Curmudgeon's "Opening Times" Column - December 2008

* Facing the Axe *

It takes a severe sense of humour failure to seek to ban an award-winning ale

BACK IN the distant past, beers were simply called “Mild”, “Bitter”, “Best Bitter” and the like. However, as interest in beer grew and guest beers and multi-beer pubs spread, brewers increasingly gave their beers distinctive names to attract customers’ attention. It is very common for these names to combine historical associations with a tongue-in cheek element.  

Unfortunately one of these beers, Orkney Brewery’s 8.5% ABV Skull Splitter strong ale, a former CAMRA Champion Winter Beer of Britain, which takes its name from a 10th century Viking Earl of Orkney, has fallen foul of the self-appointed drinks watchdog the Portman Group. These po-faced individuals have decided there is an unacceptable link between the name and the beer’s strength, and are demanding that it be withdrawn from sale. Now obviously you’re not going to call a light bitter Skull Splitter, but in this case they really seem to have spectacularly missed the point.  
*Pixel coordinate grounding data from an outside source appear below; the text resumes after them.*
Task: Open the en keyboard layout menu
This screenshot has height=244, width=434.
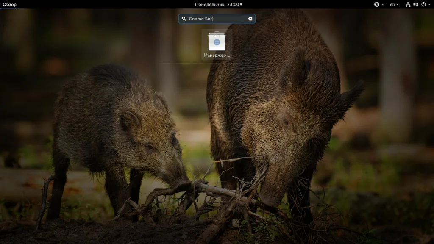Action: tap(392, 4)
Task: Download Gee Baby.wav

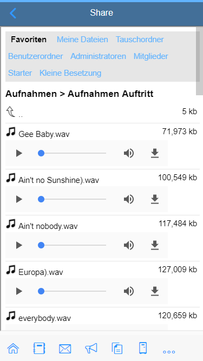Action: click(155, 153)
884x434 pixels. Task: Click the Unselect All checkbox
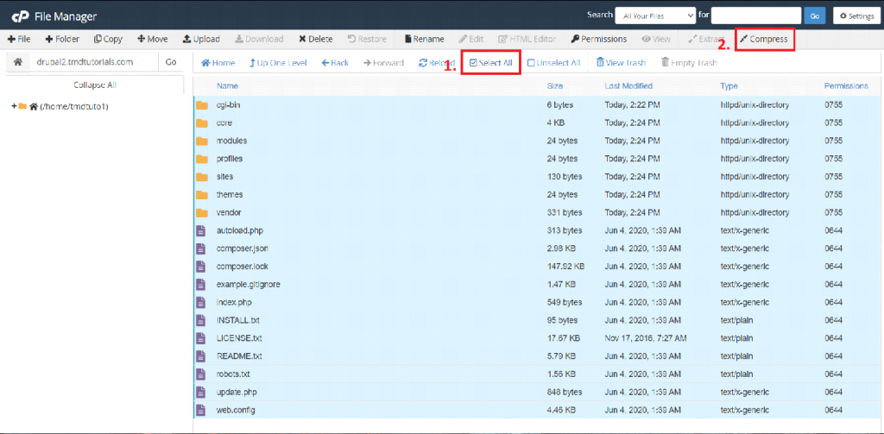pos(531,63)
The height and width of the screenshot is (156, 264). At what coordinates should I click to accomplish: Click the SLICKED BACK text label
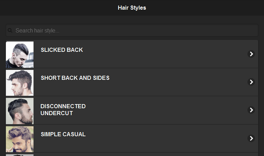(62, 50)
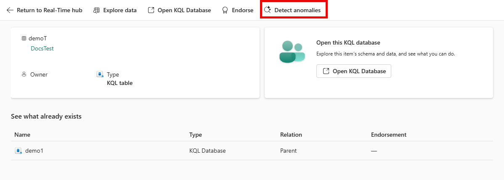Click the Detect anomalies sparkle icon
The width and height of the screenshot is (504, 180).
point(267,10)
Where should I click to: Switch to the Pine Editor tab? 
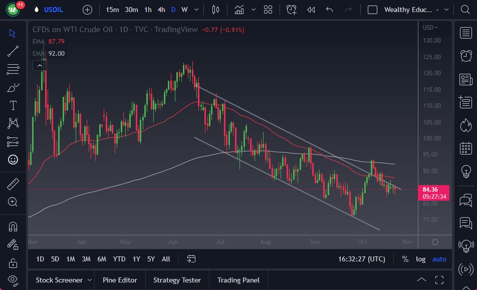click(120, 280)
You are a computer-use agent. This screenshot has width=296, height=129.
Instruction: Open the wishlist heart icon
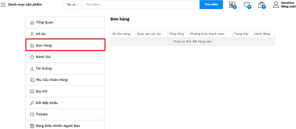point(246,5)
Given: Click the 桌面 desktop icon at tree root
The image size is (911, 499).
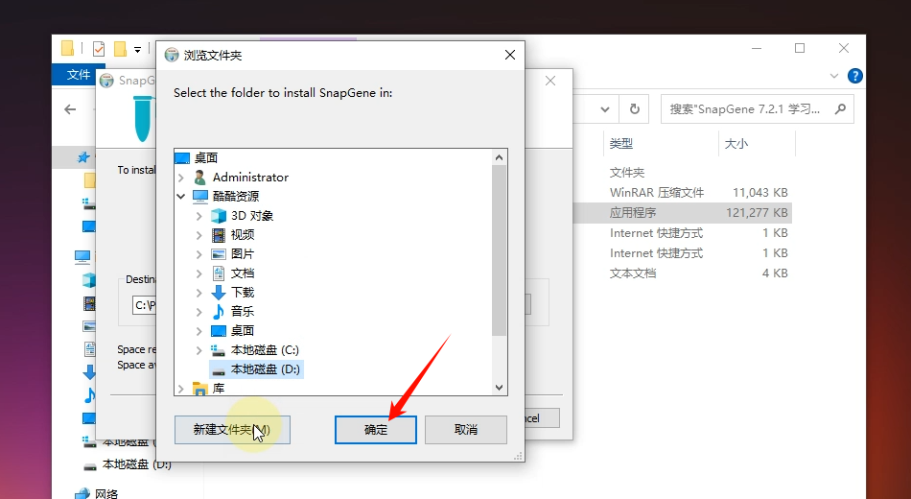Looking at the screenshot, I should (x=182, y=157).
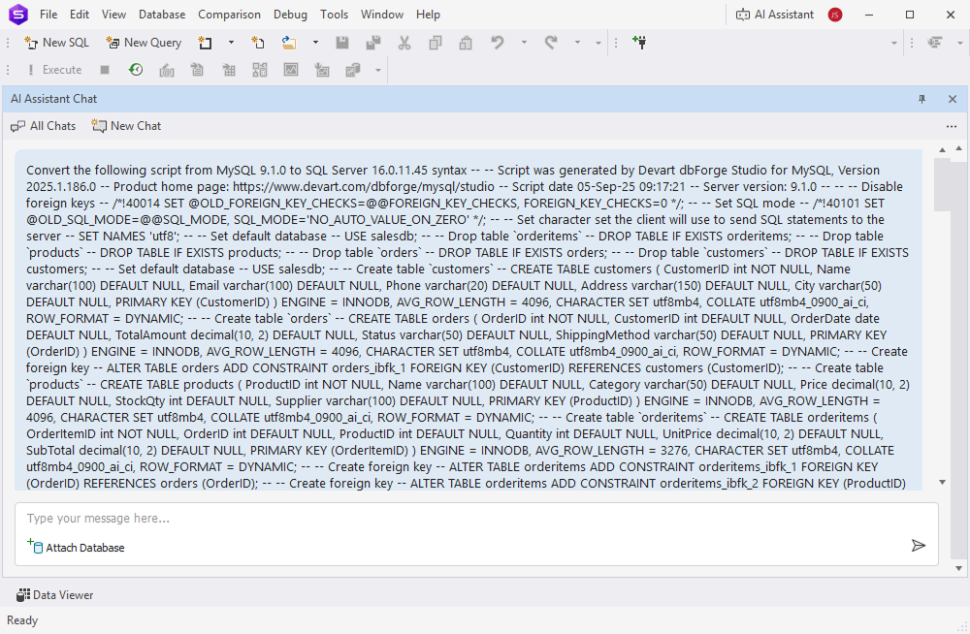The image size is (970, 634).
Task: Click the Redo icon
Action: click(549, 43)
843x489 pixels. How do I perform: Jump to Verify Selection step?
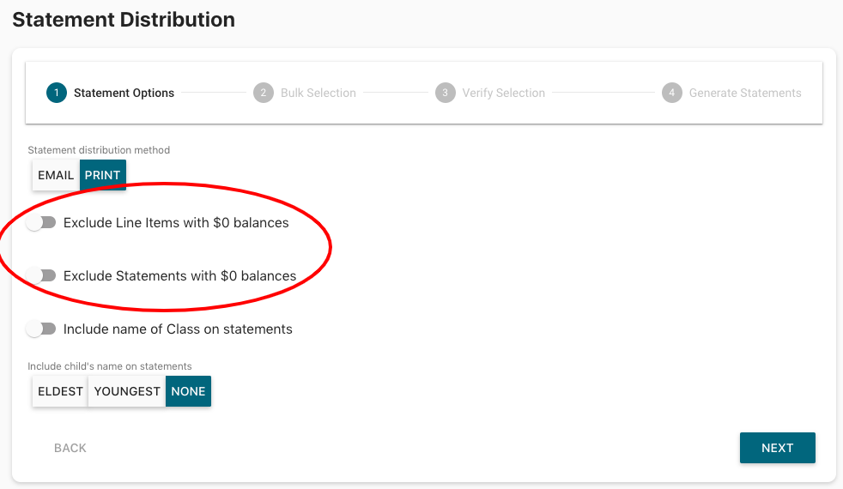coord(503,93)
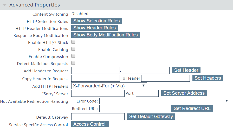The image size is (233, 128).
Task: Enable the HTTP/2 Stack checkbox
Action: coord(73,42)
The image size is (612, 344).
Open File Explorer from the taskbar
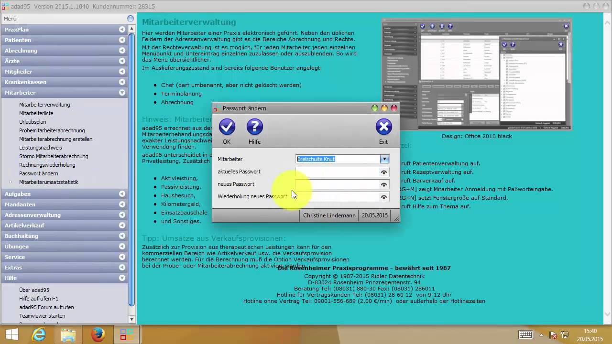coord(68,333)

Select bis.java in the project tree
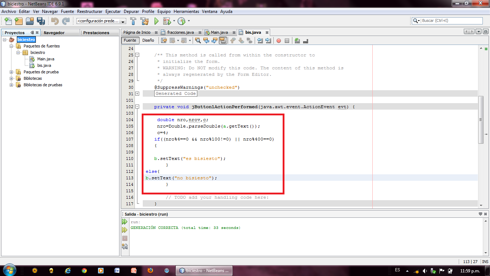pyautogui.click(x=44, y=65)
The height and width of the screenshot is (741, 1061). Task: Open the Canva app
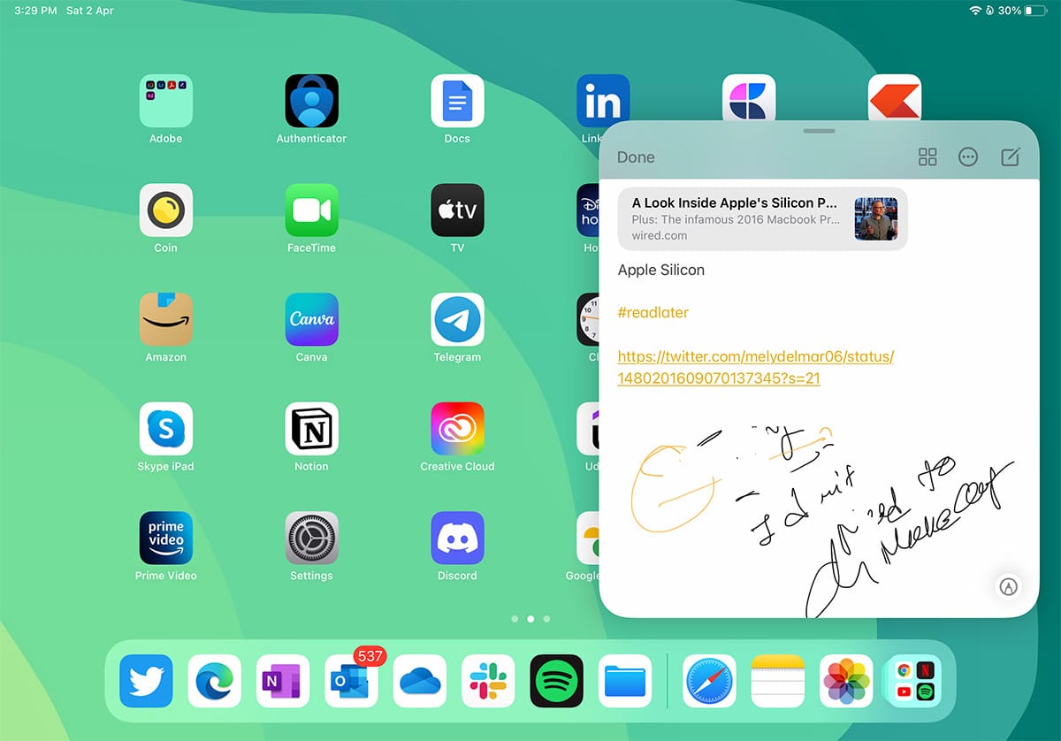click(x=311, y=319)
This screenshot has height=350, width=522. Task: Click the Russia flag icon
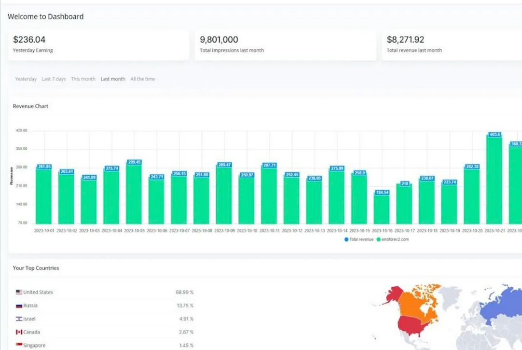(19, 306)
Skull Splitter is not some super strength lager or white cider designed as a rapid route to oblivion, it is a carefully crafted premium strong ale that is not sold through supermarkets and will be found only in specialist free houses and off-licences. In practice it appeals to discerning drinkers and is not in any sense a cause of problem drinking. Along similar lines, locally, during the winter months. a number of Robinson’s pubs offer draught Old Tom, at 8.5% ABV one of the strongest draught beers in the country, yet you never seen troublemakers swilling it down before going out to cause mayhem.  
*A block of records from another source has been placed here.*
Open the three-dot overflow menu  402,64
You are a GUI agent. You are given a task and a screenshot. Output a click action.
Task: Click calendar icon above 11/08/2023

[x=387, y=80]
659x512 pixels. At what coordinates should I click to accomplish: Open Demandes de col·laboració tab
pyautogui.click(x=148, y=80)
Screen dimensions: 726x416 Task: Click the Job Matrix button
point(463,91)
You can’t apply a one size fits all policy to drinks publicity, and have to recognise who particular drinks are aimed at, and how they are going to consume them. The adult customers of strong ales such as Skull Splitter should be credited with both a sense of responsibility and a sense of humour.
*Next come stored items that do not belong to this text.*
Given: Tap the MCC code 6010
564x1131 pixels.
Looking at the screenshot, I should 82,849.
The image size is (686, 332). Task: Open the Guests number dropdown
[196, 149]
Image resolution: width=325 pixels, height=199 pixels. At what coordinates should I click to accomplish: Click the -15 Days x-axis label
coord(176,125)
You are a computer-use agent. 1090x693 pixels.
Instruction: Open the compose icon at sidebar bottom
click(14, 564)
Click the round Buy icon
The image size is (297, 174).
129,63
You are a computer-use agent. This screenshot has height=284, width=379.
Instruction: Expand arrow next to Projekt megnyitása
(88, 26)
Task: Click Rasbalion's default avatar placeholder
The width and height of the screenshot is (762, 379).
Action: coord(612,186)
* Think about your Drink *

Ale and responsible drinking seem to go together

OF COURSE this raises a wider issue. There is currently a lot of concern about the abuse of alcohol in Britain, which to my mind all too easily degenerates into hysteria, but is not without substance. But very little of the blame can be placed at the door of ale. Have the young people brawling and puking in city-centre streets on Saturday night, or the under-18s swigging booze on park benches, been drinking ale? In almost all cases the answer is no, not even John Smith’s Smooth.  

If you go in pubs that place an emphasis on ale, whether traditional locals or multi-beer freehouses, you will scarcely ever see any significant trouble, even if very strong beers are available. The difference, of course, is that ale drinkers think about what they are drinking and do not judge it purely by its alcoholic content.  

It is perhaps asking a bit much to want to see deliberate discrimination in favour of ale through taxation or licensing policy, and such measures would have the potential to backfire. But there can be no doubt that the ale sector, both in pubs and the off-trade, offers a model of responsible and discerning alcohol consumption that sets a salutary example to the rest of the licensed trade. Ale should not be tarred with the same brush as shooters, blue WKDs and British-brewed fake premium lagers.